Solicitor General loses in contempt proceedings
Law and Rights

Solicitor General loses in contempt proceedings


The Solicitor General (Oliver Heald) brought proceedings in the High Court to have a mother, Jennifer Marie Jones, committed to prison for contempt of court.  The President of the Family Division (Munby LJ) dismissed the application saying ' 'The Solicitor General has failed to prove his case.  The application is dismissed.'   Read the judgment.  

The Law Officers have standing (locus) to bring proceedings even where the alleged contempt is civil and relates to an order obtained by a private individual (para 14 of the judgment).

Jones would have been unrepresented but for solicitors and a barrister (Christopher Hames) acting for her pro bono.   On this, Munby LJ said (42 and 43):

Public funding

Mr Hames has been acting for the mother pro bono, as have the solicitors who instruct him. For that both he and they deserve her thanks and mine. There can be no higher call on the honour of the Bar than when one of its members is asked to act for no fee on behalf of a client facing imprisonment. The Bar, I am sure, will never fail in its obligation to stand between the Crown and the subject in such a case. And the same goes, I am sure, for the other profession. But it is disconcerting that something so fundamental ? the right to a proper defence when a great officer of state seeks to have
you imprisoned ? should be dependent upon the willingness of the Bar and its instructing solicitors to act without fee.

I raise the matter because I am told that the reason why the mother was denied public funding was not because of the merits of her case, not because her income took her out of scope, but because the value of her share of two properties in Spain meant that her capital exceeded the statutory limit of £8,000. Mr Hames told me on instructions that there was no method by which she could realise the value of her share within the short timeframe of the proceedings. There is, I am told, no other basis upon whichpublic funding can be made available in a case such as this.  If this is really so, it might be thought that something needs to be done ....
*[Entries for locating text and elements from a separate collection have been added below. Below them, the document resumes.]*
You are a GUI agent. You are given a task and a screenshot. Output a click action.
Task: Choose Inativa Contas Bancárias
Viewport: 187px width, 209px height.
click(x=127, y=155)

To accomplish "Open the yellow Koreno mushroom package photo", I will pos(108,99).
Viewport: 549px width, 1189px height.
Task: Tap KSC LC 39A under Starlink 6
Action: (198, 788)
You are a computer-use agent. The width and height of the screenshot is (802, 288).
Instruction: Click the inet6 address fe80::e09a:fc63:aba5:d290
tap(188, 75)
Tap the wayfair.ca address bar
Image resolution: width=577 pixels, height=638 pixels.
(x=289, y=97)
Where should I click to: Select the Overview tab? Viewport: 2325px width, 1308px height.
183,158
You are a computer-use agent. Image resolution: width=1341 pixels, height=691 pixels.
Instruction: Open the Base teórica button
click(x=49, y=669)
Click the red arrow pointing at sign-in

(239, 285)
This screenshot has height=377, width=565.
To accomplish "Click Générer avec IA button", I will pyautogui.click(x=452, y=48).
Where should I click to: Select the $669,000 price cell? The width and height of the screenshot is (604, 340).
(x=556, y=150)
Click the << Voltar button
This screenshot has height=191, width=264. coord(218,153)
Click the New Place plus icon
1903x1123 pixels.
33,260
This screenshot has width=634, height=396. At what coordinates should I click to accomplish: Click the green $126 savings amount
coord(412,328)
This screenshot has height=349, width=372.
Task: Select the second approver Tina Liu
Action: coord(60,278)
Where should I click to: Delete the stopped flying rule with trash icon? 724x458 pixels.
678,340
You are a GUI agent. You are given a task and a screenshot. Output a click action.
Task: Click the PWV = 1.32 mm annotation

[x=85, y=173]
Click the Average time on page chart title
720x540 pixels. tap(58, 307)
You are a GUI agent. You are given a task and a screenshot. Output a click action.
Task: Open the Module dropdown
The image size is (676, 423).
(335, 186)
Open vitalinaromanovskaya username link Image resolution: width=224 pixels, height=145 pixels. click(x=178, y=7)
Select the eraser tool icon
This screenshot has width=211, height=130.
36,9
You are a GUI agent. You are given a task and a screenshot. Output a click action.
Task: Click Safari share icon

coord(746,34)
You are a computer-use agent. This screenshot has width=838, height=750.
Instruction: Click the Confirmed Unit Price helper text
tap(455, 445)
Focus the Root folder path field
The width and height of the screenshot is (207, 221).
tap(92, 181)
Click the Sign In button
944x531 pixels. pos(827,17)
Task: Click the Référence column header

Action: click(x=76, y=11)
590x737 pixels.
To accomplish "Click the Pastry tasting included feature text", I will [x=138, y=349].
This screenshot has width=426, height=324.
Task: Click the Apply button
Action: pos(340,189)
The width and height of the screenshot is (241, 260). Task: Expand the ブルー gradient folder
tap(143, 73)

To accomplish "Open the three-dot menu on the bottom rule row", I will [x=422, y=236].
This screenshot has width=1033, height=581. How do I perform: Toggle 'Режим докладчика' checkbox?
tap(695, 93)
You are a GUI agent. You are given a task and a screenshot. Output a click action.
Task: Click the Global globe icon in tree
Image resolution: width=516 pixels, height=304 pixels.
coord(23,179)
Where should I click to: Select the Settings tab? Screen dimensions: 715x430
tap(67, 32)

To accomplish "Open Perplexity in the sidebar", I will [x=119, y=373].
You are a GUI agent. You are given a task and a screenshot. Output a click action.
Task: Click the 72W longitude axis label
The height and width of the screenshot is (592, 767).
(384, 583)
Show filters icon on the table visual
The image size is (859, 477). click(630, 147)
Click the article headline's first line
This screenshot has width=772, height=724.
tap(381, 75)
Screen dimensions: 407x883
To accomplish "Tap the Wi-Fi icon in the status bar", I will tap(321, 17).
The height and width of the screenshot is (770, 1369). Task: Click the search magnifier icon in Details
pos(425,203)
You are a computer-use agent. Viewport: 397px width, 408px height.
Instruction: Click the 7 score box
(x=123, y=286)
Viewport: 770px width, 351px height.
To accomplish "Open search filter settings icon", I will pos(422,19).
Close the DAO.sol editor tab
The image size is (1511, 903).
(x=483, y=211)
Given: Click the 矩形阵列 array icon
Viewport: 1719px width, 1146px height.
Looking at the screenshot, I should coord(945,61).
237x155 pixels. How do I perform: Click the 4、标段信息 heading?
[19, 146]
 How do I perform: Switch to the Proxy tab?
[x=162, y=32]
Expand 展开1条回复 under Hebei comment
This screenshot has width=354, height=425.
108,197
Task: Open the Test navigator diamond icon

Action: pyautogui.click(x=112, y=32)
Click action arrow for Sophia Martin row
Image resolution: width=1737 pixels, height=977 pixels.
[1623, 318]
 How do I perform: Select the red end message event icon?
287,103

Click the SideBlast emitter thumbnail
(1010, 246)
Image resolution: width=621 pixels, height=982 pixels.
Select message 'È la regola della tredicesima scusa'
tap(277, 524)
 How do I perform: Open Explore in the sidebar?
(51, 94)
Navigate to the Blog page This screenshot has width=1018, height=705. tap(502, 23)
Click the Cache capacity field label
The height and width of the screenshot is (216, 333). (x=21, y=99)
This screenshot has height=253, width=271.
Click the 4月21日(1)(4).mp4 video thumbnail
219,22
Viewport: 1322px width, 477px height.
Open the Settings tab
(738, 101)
Munby LJ then referred to Article 6 of the European Convention on Human Rights and 'the learning expounded' in Hammerton  v Hammerton [2007] EWCA Civ 248, [2007] 2 FLR 1133 - a case concerning committal for contempt of an unrepresented father.

Munby LJ made no order as to costs.

It is to be hoped that government pays heed to Munby LJ's words.  Anyone facing contempt proceedings (with the possibility of imprisonment) should be entitled to publicly funded representation regardless of means.